**TASK DESCRIPTION**. What is needed here is a faithful repeat of every entry, with no character changed.

Source data

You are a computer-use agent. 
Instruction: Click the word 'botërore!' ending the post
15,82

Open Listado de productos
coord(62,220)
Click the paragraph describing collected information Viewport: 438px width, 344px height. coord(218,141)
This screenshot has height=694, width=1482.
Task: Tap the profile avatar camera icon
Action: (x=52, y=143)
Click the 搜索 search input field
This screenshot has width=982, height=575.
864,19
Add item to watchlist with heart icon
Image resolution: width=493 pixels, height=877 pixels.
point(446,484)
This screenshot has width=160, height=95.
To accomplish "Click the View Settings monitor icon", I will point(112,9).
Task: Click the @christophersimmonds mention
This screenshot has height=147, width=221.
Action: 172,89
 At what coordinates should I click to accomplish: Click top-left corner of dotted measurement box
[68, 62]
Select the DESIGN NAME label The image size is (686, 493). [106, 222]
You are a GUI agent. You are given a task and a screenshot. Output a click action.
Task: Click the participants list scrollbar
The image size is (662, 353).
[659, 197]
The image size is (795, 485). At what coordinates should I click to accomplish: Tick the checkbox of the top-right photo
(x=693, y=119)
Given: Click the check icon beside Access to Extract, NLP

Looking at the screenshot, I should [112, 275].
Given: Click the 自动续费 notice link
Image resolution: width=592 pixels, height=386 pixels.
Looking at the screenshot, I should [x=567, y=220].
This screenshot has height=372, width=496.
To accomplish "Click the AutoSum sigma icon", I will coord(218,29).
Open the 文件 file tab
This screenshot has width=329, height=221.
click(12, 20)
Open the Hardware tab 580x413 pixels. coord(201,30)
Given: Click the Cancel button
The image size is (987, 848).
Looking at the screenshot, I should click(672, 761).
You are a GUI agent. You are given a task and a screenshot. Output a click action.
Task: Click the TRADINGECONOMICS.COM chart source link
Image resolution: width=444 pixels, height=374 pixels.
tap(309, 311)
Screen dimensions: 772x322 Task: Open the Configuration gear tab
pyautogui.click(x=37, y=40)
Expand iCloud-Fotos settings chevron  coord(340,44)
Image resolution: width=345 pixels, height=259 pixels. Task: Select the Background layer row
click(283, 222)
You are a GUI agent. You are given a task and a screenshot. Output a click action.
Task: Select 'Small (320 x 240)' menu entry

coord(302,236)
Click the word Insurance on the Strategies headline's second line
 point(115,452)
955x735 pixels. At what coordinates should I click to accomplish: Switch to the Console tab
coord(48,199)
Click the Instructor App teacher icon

**ANSWER TO THIS PROBLEM**.
You are a computer-use agent. 
Instruction: Click the word 'botërore!' ending the post
15,82

Open Listado de productos
coord(62,220)
Click the paragraph describing collected information Viewport: 438px width, 344px height. coord(218,141)
This screenshot has height=694, width=1482.
Task: Tap the profile avatar camera icon
Action: (x=52, y=143)
Click the 搜索 search input field
This screenshot has width=982, height=575.
864,19
Add item to watchlist with heart icon
Image resolution: width=493 pixels, height=877 pixels.
point(446,484)
This screenshot has width=160, height=95.
To accomplish "Click the View Settings monitor icon", I will point(112,9).
Task: Click the @christophersimmonds mention
This screenshot has height=147, width=221.
Action: 172,89
 At what coordinates should I click to accomplish: Click top-left corner of dotted measurement box
[68, 62]
Select the DESIGN NAME label The image size is (686, 493). [106, 222]
You are a GUI agent. You are given a task and a screenshot. Output a click action.
Task: Click the participants list scrollbar
The image size is (662, 353).
[659, 197]
The image size is (795, 485). At what coordinates should I click to accomplish: Tick the checkbox of the top-right photo
(x=693, y=119)
Given: Click the check icon beside Access to Extract, NLP

Looking at the screenshot, I should [112, 275].
Given: Click the 自动续费 notice link
Image resolution: width=592 pixels, height=386 pixels.
Looking at the screenshot, I should [x=567, y=220].
This screenshot has height=372, width=496.
To accomplish "Click the AutoSum sigma icon", I will coord(218,29).
Open the 文件 file tab
This screenshot has width=329, height=221.
click(12, 20)
Open the Hardware tab 580x413 pixels. coord(201,30)
Given: Click the Cancel button
The image size is (987, 848).
Looking at the screenshot, I should click(672, 761).
You are a GUI agent. You are given a task and a screenshot. Output a click action.
Task: Click the TRADINGECONOMICS.COM chart source link
Image resolution: width=444 pixels, height=374 pixels.
tap(309, 311)
Screen dimensions: 772x322 Task: Open the Configuration gear tab
pyautogui.click(x=37, y=40)
Expand iCloud-Fotos settings chevron  coord(340,44)
Image resolution: width=345 pixels, height=259 pixels. Task: Select the Background layer row
click(283, 222)
You are a GUI agent. You are given a task and a screenshot. Output a click action.
Task: Select 'Small (320 x 240)' menu entry

coord(302,236)
Click the word Insurance on the Strategies headline's second line
 point(115,452)
955x735 pixels. At what coordinates should I click to accomplish: Switch to the Console tab
coord(48,199)
Click the Instructor App teacher icon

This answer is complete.